Addressing these issues is political. Reliance on programmes like Flash or JavaScript is often the result of marketing and branding teams insisting on their use to ensure sites are attractive and portray brand credentials. But they can stand in the way of optimisation and restrict a site’s reach. In short, say the experts, the cool crowd in marketing and the techno geeks in IT need to work together to ensure online agendas are aligned.

And, until that happens, the supermarkets will not realise the full potential of the internet. “The supermarkets seem so fixated on their own agendas and what the rest of the big four are doing they don’t even seem to realise that people like Amazon are stealing their market share in categories like recipe books and dried goods. There’s such a discontinuity between what they are doing in store and online.”

If online grocery, like high street grocery, is to be dominated by the same handful of powerful players tomorrow, that will have to change.

How the supermarkets stack up online

The sheer scale of Tesco means the retailer scores well in grocery-related online searches (the bigger a site, the better the chance of it appearing in search results). Reform says the large number of links pointing to the site and good use of the Google Shopping feed enhance Tesco’s score. However they add that URL structure could be improved and the homepage and top level categories could be better.
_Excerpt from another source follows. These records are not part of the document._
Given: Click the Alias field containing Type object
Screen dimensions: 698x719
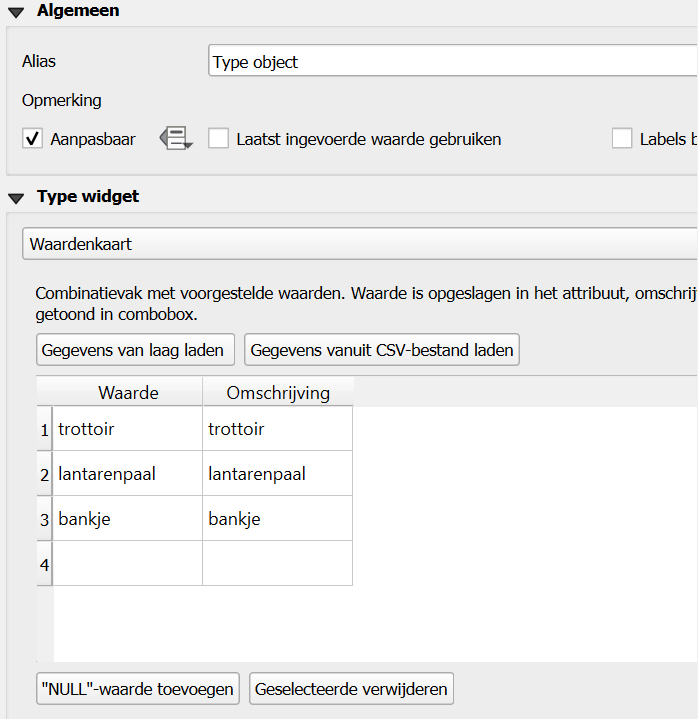Looking at the screenshot, I should [x=450, y=62].
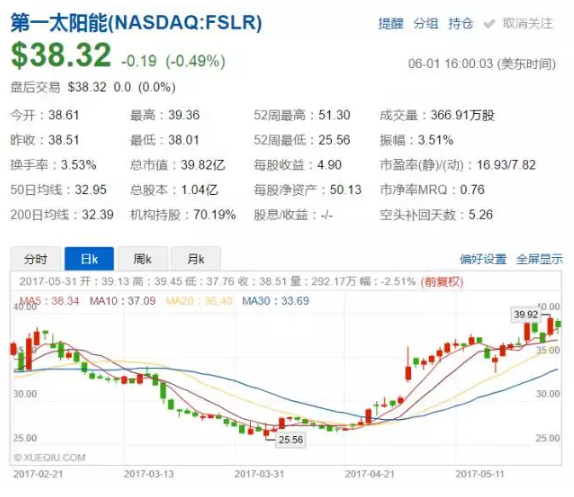
Task: Toggle 取消关注 follow status
Action: [x=528, y=23]
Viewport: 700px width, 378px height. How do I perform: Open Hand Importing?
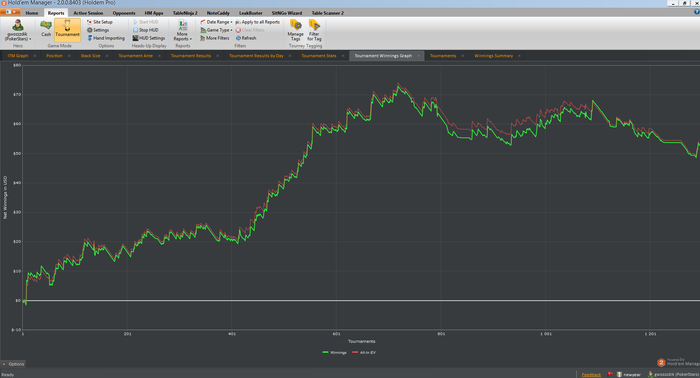(106, 38)
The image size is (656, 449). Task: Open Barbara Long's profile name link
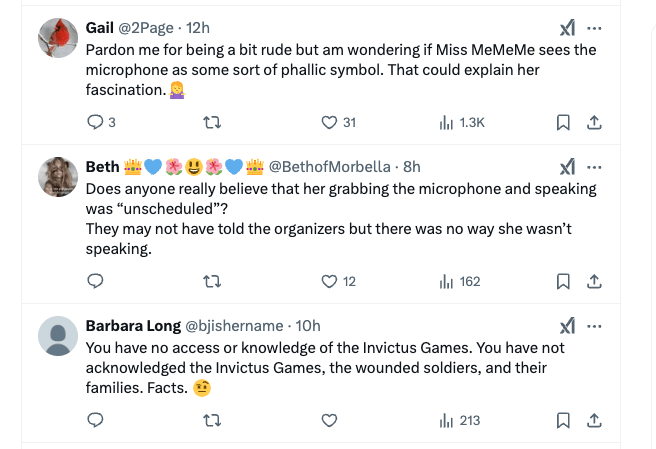pos(133,326)
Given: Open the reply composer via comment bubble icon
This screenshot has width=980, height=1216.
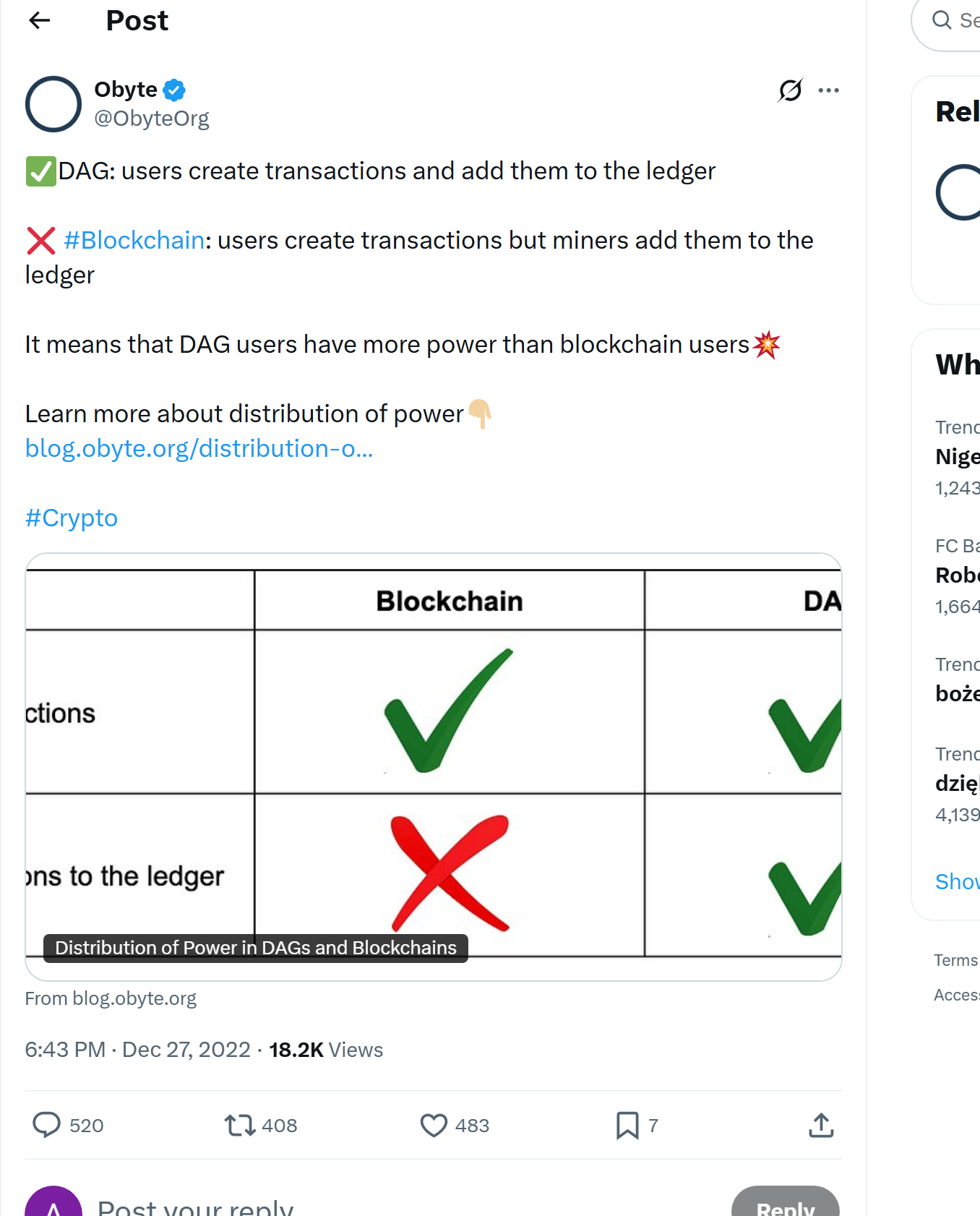Looking at the screenshot, I should point(48,1125).
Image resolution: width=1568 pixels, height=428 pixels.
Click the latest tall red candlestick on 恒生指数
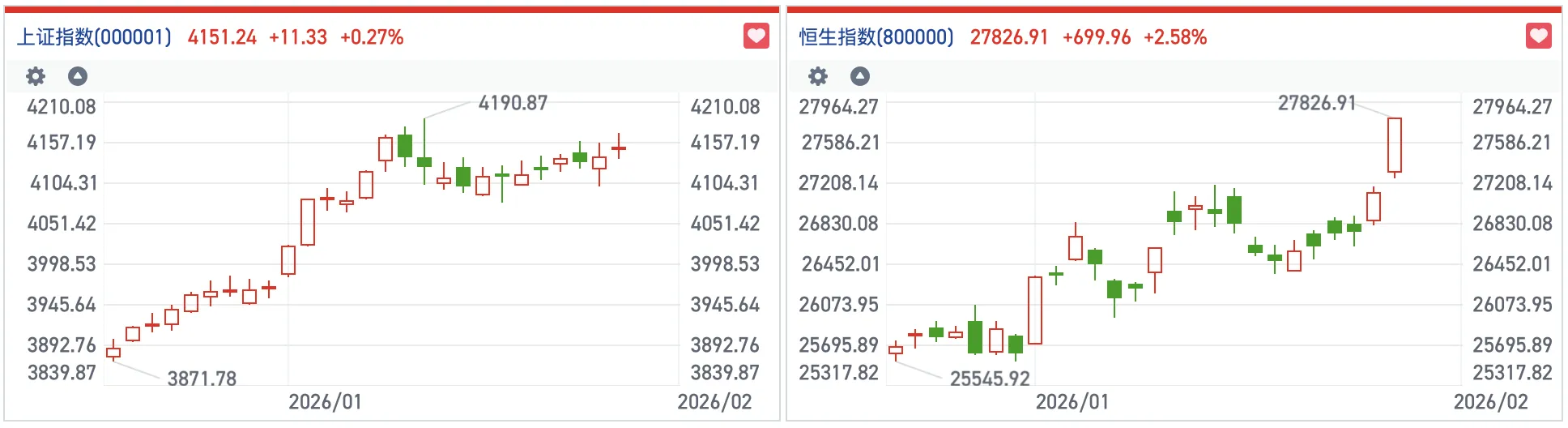click(x=1395, y=146)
It might not be making any money yet, but Ocado’s website is performing well. Performs identically regardless of whether JavaScript is enabled and offers the best mobile accessibility of all sites. Plain word URLs and specific page headings make it easily searchable. In the past fortnight the retailer has signed up to Google Shopping, a move Reform said would drive further traffic to the site and enhance its SEO.

The site’s structure led to a high number of its pages being indexed by Google and an extensive Google Shopping feed – second only to Tesco’s – helps drive additional traffic to the site. However, an inability to navigate the website without JavaScript enabled led to low rankings for keywords searched by Reform. The site has a mobile-friendly homepage, but clicking through to deeper pages causes problems.

Run more like an old boys’ club than a modern online supermarket, according to Reform. Analysis suggests the strategy is to keep the site’s grocery section contained, for members only. Inaccessible with JavaScript turned off, so access is difficult on a mobile phone or iPad, the retailer’s visibility to search engines is hampered by the presence of two homepage URLs and poor URL structure, says Reform.

The only retailer that does not, as yet, run an e-commerce site. But despite the diminutive scale of the site, it has a large amount of rich, relevant content on the site, which greatly increases its ranking. Its composition means that it has the simplest, most easy-to-read URLs. As a result, Morrisons is in a prime position to overtake the competition online when it does finally leap into e-commerce.

Despite Waitrose forking out a reported £10m on its new site earlier this year, is still blighted with technical issues – such as long, garbled URLs, which make it a turn-off for search engines. Reform found that the site ranks OK for generic search terms, but who searches for ‘supermarket’ when they want to do a bit of online shopping anyway? Could also drive traffic by using Google Shopping.